§ Twoje zadanie: Proszę kontynuować tekst o zakazie polowań zbiorowych, zaczynając bezpośrednio po jego ostatnim zdaniu.

*** Tekst źródłowy

Zakaz polowań zbiorowych dla wielu był niezrozumiały. W związku z obostrzeniami z powodu pandemii COVID-19 od ponad miesiąca myśliwi nie mogą wykonywać polowań zbiorowych. Teraz pojawia się światełko w tunelu, ponieważ Polski Związek Łowiecki chce szybkiego wznowienia polowań zbiorowych i szybko w tej sprawie nie odpuści. 

Dążymy do szybkiego wznowienia polowań zbiorowych - zapewnia Polski Związek Łowiecki. 

Z problemem zwracają się do władz nie tylko łowczy, ale również liczne zrzeszenia rolników. Zwracają oni uwagę na problemy z realizacją planów łowieckich, ale też na efekt, czyli na zwiększenie liczby zwierząt czyniących szkody na polach.

Kolejny problem to brak środków kół łowieckich na wypłacanie rekompensat wobec braku przychodów z polowań, w tym ze sprzedaży dziczyzny.

******
*** Wyodrębnione rekordy

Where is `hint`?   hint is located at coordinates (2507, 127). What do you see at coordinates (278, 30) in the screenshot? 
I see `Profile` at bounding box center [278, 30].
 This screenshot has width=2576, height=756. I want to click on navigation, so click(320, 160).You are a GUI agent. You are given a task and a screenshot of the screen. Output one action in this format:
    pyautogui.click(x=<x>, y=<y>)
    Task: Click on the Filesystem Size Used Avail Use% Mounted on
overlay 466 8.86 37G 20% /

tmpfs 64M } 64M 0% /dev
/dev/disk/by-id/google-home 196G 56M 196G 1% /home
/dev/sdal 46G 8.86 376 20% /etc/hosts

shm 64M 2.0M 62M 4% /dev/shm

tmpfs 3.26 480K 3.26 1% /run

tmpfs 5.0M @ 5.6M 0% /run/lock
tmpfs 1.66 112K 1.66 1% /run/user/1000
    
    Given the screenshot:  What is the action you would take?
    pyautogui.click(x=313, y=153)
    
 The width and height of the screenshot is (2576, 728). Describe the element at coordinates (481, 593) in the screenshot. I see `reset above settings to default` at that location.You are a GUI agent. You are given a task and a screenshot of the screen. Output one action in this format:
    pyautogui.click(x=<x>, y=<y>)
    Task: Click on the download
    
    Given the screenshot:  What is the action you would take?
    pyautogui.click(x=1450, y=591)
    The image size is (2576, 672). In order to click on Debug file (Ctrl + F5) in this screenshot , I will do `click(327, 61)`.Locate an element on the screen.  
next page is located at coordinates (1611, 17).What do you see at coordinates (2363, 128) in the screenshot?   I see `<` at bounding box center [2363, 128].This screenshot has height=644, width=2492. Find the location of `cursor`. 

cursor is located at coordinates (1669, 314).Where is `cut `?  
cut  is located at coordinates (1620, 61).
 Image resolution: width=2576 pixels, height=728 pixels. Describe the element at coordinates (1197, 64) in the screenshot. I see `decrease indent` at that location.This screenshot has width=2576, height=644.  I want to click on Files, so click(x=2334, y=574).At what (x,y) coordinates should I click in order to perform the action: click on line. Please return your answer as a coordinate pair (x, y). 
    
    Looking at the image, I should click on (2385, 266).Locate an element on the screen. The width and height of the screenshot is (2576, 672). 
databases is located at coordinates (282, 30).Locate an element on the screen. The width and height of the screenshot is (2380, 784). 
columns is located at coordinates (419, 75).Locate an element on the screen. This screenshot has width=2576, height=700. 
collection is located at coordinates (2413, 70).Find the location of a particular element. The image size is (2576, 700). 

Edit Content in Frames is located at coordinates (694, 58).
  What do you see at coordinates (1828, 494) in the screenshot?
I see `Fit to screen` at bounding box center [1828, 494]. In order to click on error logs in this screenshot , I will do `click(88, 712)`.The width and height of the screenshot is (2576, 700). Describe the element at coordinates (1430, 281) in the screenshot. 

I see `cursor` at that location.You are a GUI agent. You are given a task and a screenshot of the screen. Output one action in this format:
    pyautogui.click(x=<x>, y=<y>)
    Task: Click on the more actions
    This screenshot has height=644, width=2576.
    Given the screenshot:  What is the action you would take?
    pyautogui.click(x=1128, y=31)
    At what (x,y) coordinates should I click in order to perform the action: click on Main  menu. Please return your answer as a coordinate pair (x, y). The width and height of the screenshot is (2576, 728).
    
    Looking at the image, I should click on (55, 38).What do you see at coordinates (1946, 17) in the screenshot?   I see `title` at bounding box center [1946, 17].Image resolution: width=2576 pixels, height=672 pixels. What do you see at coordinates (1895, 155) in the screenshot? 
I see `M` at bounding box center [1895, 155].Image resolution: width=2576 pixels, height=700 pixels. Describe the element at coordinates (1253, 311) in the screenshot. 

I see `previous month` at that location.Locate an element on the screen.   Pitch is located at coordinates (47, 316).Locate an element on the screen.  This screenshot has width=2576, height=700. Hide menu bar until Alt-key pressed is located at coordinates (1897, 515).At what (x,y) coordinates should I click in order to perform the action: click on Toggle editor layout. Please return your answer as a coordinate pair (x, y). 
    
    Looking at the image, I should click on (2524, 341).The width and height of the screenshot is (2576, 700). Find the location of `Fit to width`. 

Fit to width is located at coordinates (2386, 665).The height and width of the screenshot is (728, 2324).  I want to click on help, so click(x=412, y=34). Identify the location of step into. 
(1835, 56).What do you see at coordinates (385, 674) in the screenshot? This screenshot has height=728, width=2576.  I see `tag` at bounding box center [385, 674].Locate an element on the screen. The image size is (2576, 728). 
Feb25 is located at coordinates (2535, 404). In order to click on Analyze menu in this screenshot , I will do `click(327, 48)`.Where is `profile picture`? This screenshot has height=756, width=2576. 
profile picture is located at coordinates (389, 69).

******

§ Rozwiązane zadanie:
Zwracając uwagę na możliwe konsekwencje, które z pewnością pojawią się po dłuższym okresie wstrzymania polowań zbiorowych, Zarząd Główny PZŁ pisemnie zwrócił się do Edwarda Siarki, sekretarza stanu w Ministerstwie Klimatu i Środowiska oraz Grzegorza Pudy, ministra rolnictwa z wnioskiem o wznowienie takich przedsięwzięć przy jednoczesnym bezwzględnym przestrzeganiu przez myśliwych obowiązujących zasad epidemiologicznych.

"Jak zapewniono nas, w obu resortach trwają prace nad wprowadzeniem takich rozwiązań, które ostatecznie pozwolą na organizację polowań zbiorowych" - czytamy w serwisie informacyjnym PZŁ.

W komunikacie zapewniono, że oba resorty wiedzą o aktualnej sytuacji organizacji polowań w czasie pandemii, obowiązującą w poszczególnych krajach Europy oraz analizę pozyskania zwierzyny podczas polowań indywidualnych i zbiorowych w latach wcześniejszych.